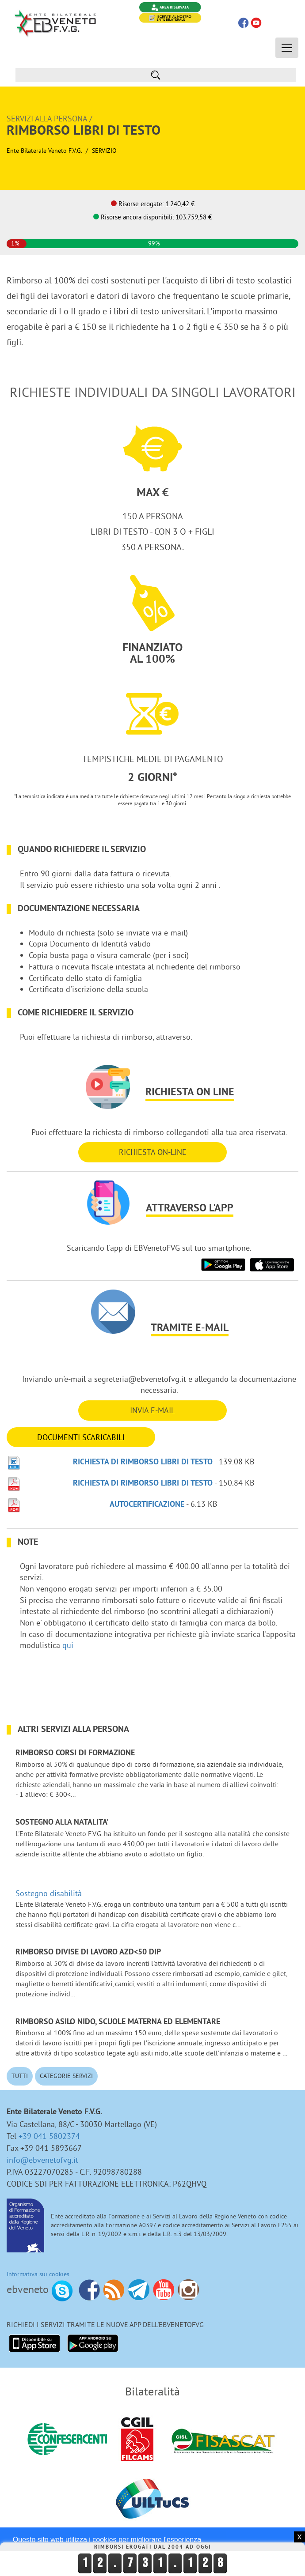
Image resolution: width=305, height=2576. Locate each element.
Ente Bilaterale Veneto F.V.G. (44, 151)
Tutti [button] (19, 2076)
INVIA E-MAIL (152, 1410)
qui (67, 1645)
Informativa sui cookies (38, 2274)
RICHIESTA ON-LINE (153, 1152)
═══
§ Problem statement
Format each line of the entries above as a Markdown table with the columns "No." and "Line", numbering the rows in order and omitting blank lines and the pictures.

§ Answer to this task
| No. | Line |
|---|---|
| 1 | Image resolution: width=305, height=2576. Locate each element. |
| 2 | Ente Bilaterale Veneto F.V.G. (44, 151) |
| 3 | Tutti [button] (19, 2076) |
| 4 | INVIA E-MAIL (152, 1410) |
| 5 | qui (67, 1645) |
| 6 | Informativa sui cookies (38, 2274) |
| 7 | RICHIESTA ON-LINE (153, 1152) |